EXERCISE GOAL — Copy out each of the entries below word for word, with the pictures omitted.

PROVIDED RECORDS —
_ _ _

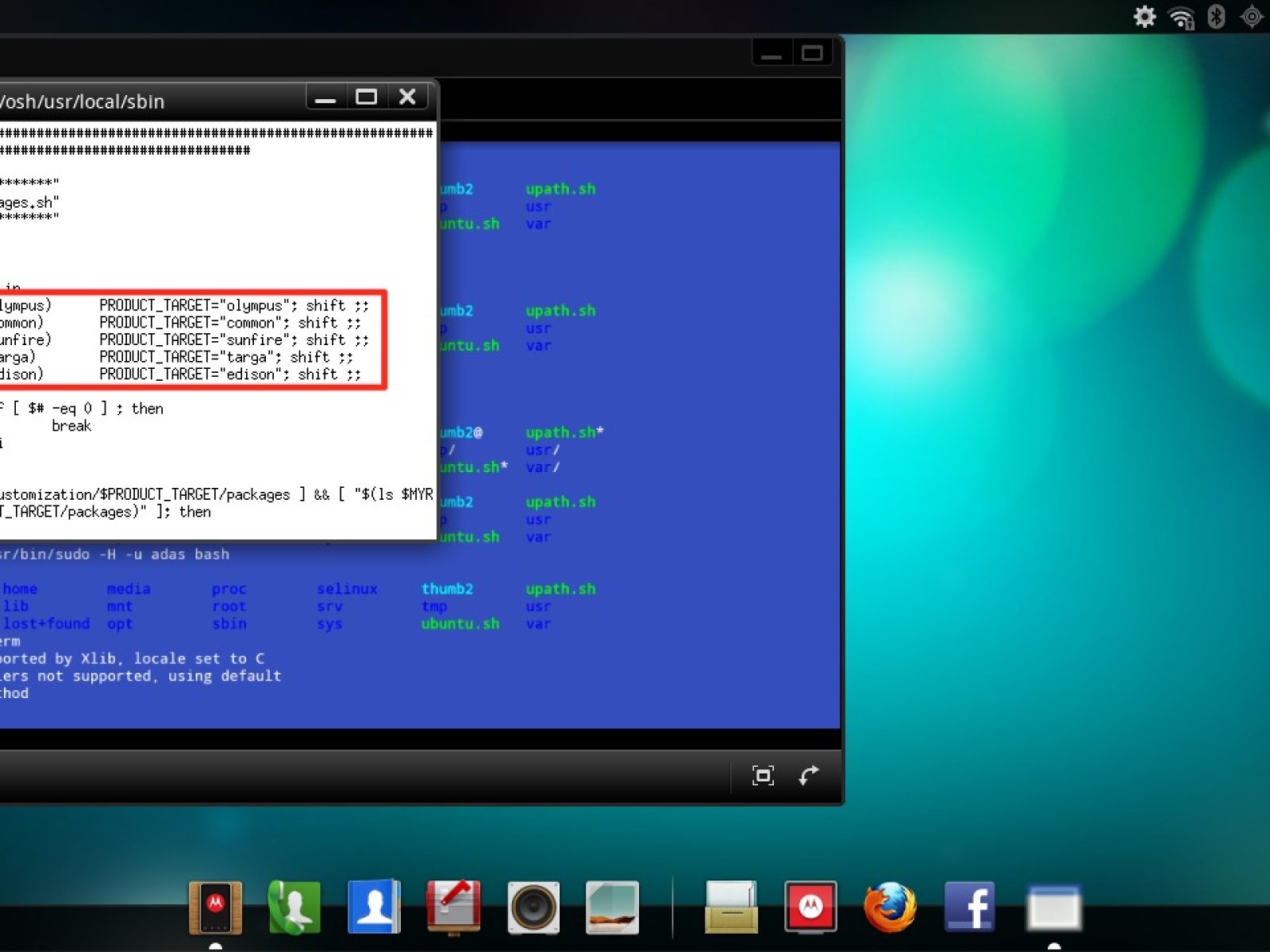Open settings gear in top tray

(x=1145, y=17)
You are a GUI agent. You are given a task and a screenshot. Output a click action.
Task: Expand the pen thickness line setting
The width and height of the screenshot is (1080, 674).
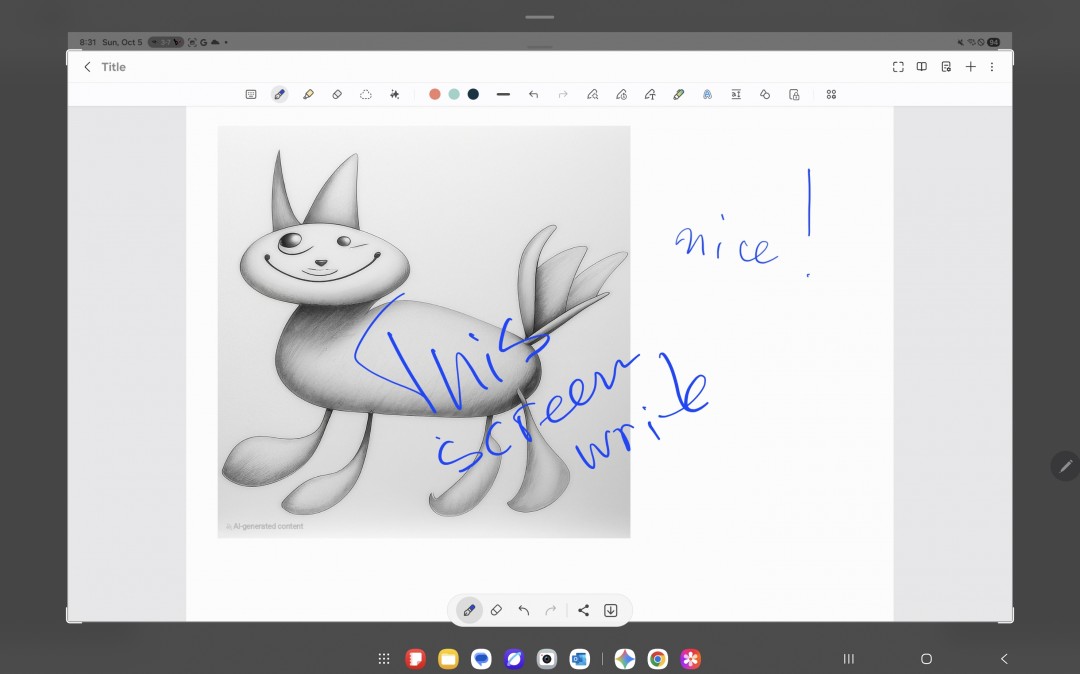click(503, 94)
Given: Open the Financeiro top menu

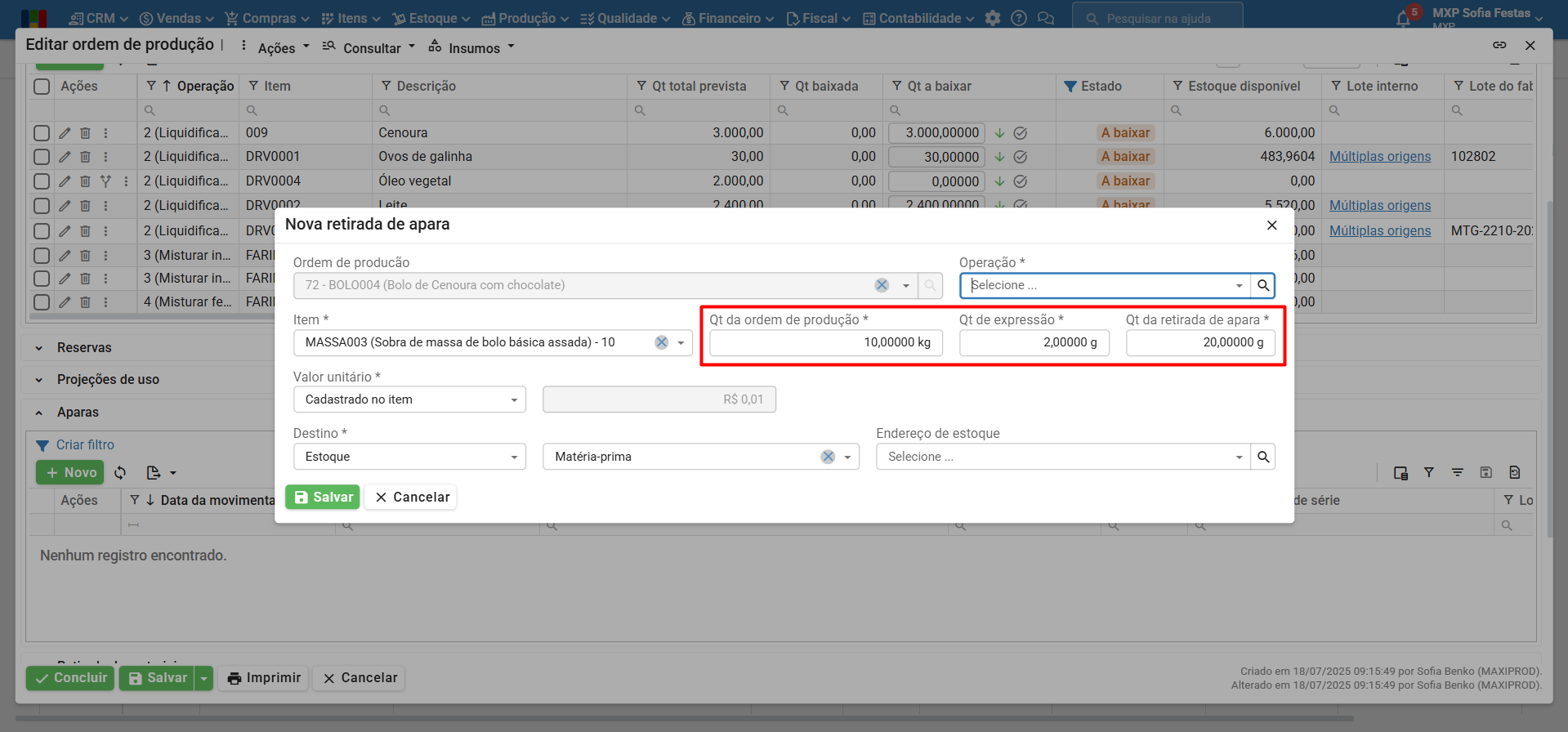Looking at the screenshot, I should point(728,18).
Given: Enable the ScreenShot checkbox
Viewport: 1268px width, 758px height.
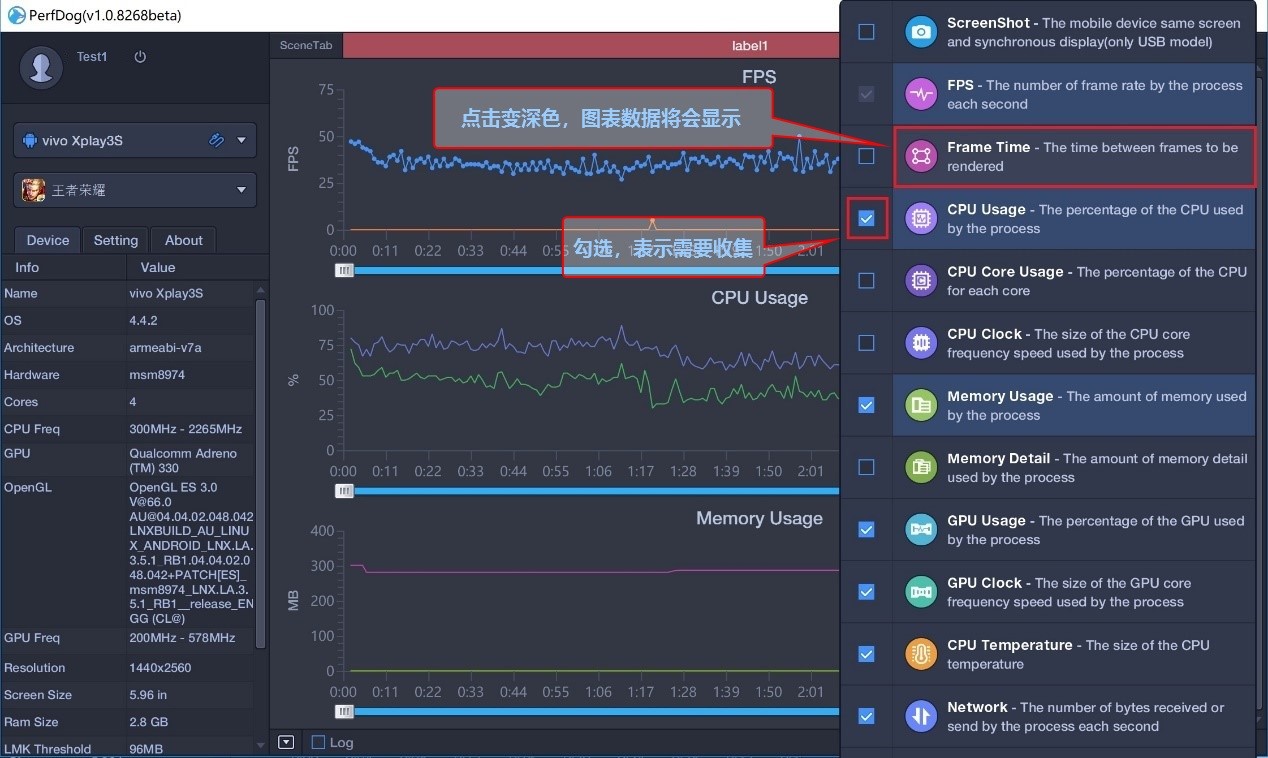Looking at the screenshot, I should click(866, 31).
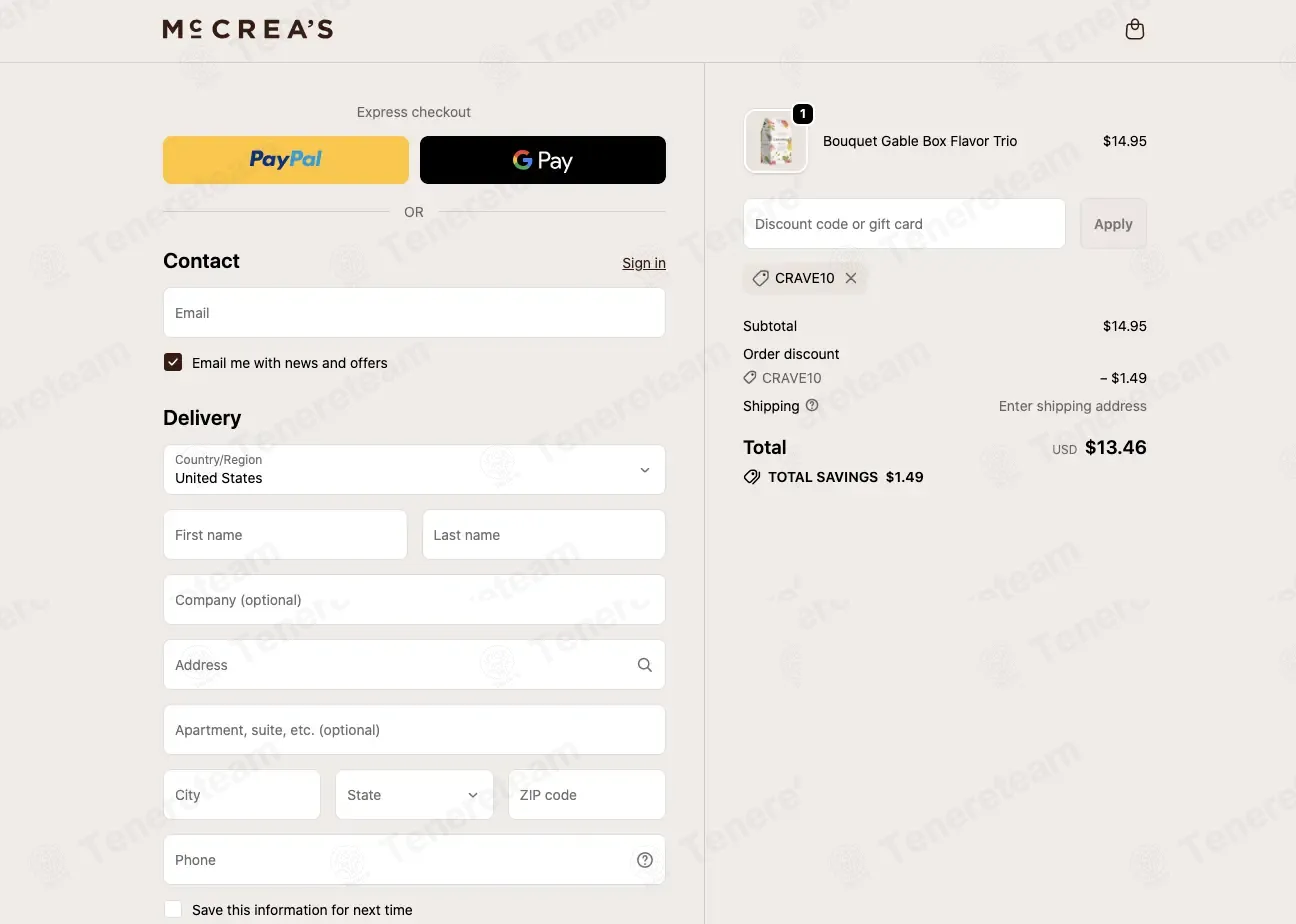Viewport: 1296px width, 924px height.
Task: Click the address search magnifier icon
Action: pos(645,665)
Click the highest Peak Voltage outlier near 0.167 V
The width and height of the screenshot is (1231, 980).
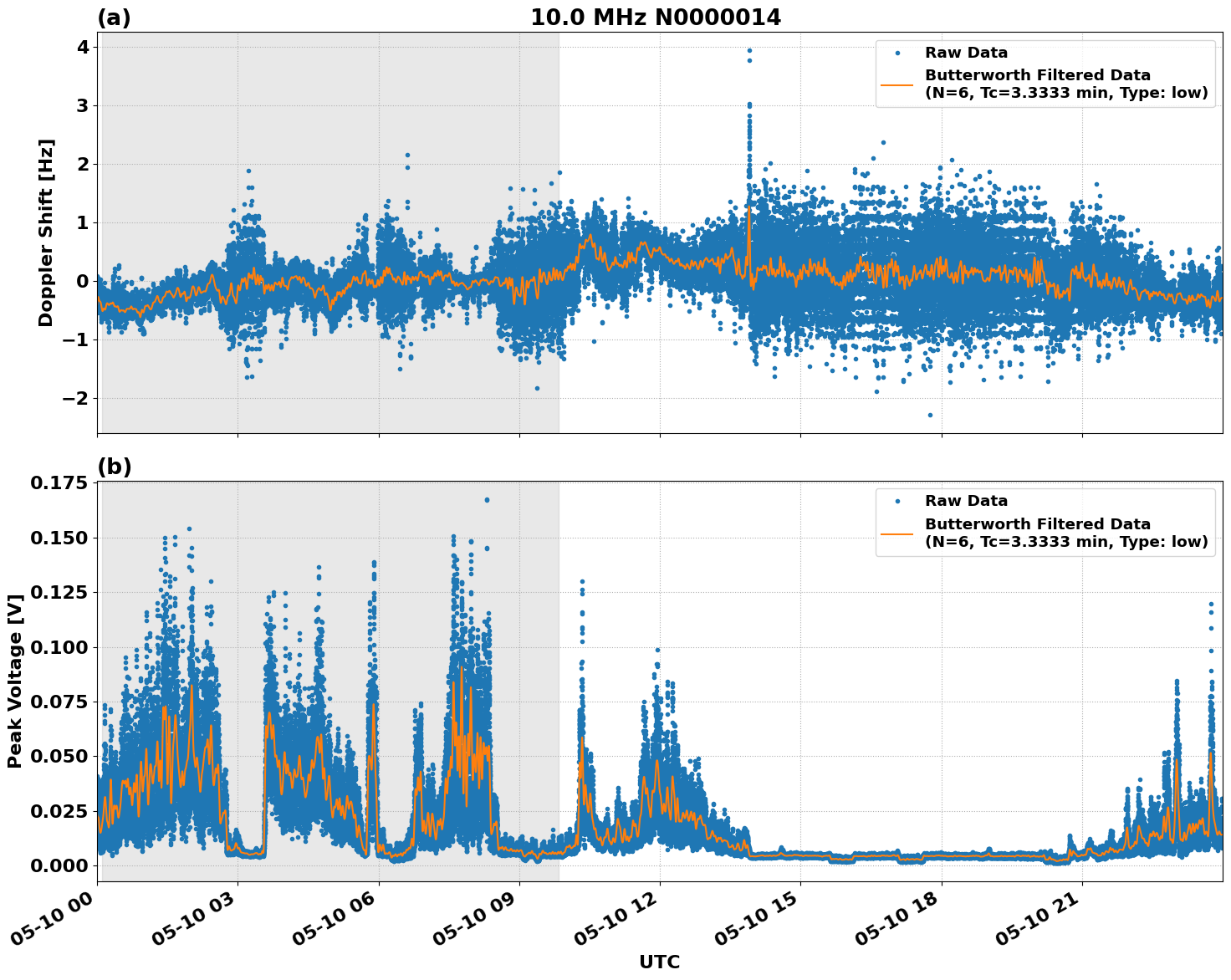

_ _ _

WRITTEN RESPONSE —
Open settings gear in top tray

(x=1145, y=17)
You are a GUI agent. You are given a task and a screenshot. Output a click action.
Task: Expand the pen thickness line setting
The width and height of the screenshot is (1080, 674).
click(503, 94)
Given: Open the Financeiro top menu

Looking at the screenshot, I should point(728,18).
Given: Enable the ScreenShot checkbox
Viewport: 1268px width, 758px height.
Looking at the screenshot, I should click(866, 31).
Viewport: 1296px width, 924px height.
Task: Click the address search magnifier icon
Action: pos(645,665)
Click the highest Peak Voltage outlier near 0.167 V
The width and height of the screenshot is (1231, 980).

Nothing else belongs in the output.